==== PAGE EXTRACT ====

Finally, anyone can make python code look ugly, and R code is said to be ugly but is actually pretty intuitive after a while. To do a linear regression in R you can have a datafame with columns called ‘lung_function’, ‘age’, ‘sex’ etc:
model1 <- lm(lung_function ~ age + sex + height, data = mydata)
summary(model1)
A key thing is that to do a randomForest you also type:
require(randomForest)
model2 <- randomForest(lung_function ~ age + sex + height, data = mydata)
So the consistency amongst packages is really useful. How simple do you want to make a language for statistical analysis? I think you should do another episode and get a few prominent people from the community on it. Maybe R does suck, but you only have to look at things like which tools people use in competitions like kaggle to see what's useful and used.
Anthony Scopatz
2012/07/19
Hi Andrew, I am sorry that you think that we missed the boat here. I make the same offer to you that I made to David. If you want do another episode on R, I am in full support. Please, let me know!
David Nusinow
2012/07/19
Hi Anthony,
I tried to send an introduction to the google group, but it won’t let me post without being a member, and somehow I’m not able to find the group on the search page to join. I’ll keep looking, but I’ve copy & pasted the email I sent below. I’d be happy to represent a happy R user on the podcast if there’s interest.
copy and paste below
—————————
Hello,
My name is David Nusinow and I was invited to introduce myself here
after I commented on the podcast episode about R. I wasn’t terribly
happy with how R was treated in that episode, and thought that it
could do with more users who were familiar with it. By way of who I
am, I’m not a pillar of the R community or anything, just a happy user
so I may not be the best representative for the language. I’m a
computational biologist working in the fields of developmental
biology, proteomics, genomics,and systems biology. I come from the
Free Software community and a biology background, so I’m more a
programmer biologist than statistician, although I’ve had to learn a
fair amount of stats and machine learning for my work.

==== INFORMATION PROVIDED ====

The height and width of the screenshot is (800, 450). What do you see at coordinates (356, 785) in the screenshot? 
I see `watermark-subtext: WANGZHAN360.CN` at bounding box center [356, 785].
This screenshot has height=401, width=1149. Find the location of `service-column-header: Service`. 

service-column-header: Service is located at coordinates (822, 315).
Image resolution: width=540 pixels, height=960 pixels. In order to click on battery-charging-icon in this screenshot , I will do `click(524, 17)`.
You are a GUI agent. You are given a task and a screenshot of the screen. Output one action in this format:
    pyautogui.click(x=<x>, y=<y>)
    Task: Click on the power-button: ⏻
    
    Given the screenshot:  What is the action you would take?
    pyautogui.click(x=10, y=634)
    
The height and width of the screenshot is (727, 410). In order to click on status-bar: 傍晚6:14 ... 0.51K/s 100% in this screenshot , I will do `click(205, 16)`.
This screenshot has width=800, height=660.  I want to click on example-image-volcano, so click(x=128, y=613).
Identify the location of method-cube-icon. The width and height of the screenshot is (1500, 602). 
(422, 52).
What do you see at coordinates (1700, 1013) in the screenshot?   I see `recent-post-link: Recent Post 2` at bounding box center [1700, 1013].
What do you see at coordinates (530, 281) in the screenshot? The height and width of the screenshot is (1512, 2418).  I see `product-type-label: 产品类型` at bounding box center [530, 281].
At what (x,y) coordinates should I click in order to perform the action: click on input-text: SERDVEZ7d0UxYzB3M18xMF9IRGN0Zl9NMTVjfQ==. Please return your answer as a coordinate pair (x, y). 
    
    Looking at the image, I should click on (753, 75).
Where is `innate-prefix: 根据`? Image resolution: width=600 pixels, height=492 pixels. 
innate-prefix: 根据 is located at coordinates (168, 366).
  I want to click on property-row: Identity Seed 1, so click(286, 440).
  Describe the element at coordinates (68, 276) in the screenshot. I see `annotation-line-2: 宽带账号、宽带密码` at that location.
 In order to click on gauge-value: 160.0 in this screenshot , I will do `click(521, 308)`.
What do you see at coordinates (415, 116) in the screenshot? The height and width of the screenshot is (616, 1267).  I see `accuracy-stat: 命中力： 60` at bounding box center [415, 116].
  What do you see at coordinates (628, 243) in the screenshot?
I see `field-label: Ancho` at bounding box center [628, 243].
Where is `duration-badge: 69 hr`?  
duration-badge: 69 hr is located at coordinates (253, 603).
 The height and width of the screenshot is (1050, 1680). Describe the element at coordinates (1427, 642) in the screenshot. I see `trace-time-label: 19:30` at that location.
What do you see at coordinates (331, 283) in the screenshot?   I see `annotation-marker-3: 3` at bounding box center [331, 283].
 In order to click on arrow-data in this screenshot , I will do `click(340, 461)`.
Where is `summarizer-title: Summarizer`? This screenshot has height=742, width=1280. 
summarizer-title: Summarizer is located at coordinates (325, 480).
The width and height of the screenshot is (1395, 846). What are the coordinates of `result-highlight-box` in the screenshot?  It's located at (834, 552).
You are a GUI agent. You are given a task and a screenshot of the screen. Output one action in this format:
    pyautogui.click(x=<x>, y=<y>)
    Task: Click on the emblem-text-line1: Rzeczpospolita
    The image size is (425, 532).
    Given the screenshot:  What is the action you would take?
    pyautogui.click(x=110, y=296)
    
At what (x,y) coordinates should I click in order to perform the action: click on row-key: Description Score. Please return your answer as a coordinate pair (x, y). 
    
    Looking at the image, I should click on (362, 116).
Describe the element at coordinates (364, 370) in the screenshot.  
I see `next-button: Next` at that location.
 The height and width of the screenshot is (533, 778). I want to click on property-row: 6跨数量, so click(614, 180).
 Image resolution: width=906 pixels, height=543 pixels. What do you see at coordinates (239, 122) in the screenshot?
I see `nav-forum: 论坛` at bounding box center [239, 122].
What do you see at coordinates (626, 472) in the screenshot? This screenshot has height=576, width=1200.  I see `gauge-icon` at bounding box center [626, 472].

====

Continue the comment thread about the R podcast episode, picking up after its last sentence.

(REPLY):
I’ve been using R almost exclusively for the past three years for
almost all my real computational analysis including data cleaning,
statistical or machine learning analysis, and visualization. I’ve
spent a lot of time with the broader collection of libraries in CRAN,
as well as those from Bioconductor, which is a huge motivation for me
to use the language. I’ve managed to use most of the popular elements
of and packages for the language, and I feel like I’m reasonably
familiar with even those parts I don’t know very well. I’d be happy to
talk more about R, either to teach about it, correct misconceptions,
compare it to other languages (I’m a bit of a programming language
nerd), or just geek out about cool stuff that it’s capable of. Or…
you know… rant about its problems.
Anthony Scopatz
2012/07/19
Hi David, Whoops I didn’t realize that we were closed. I will open up the list and send you an invite as well. There is definite interest!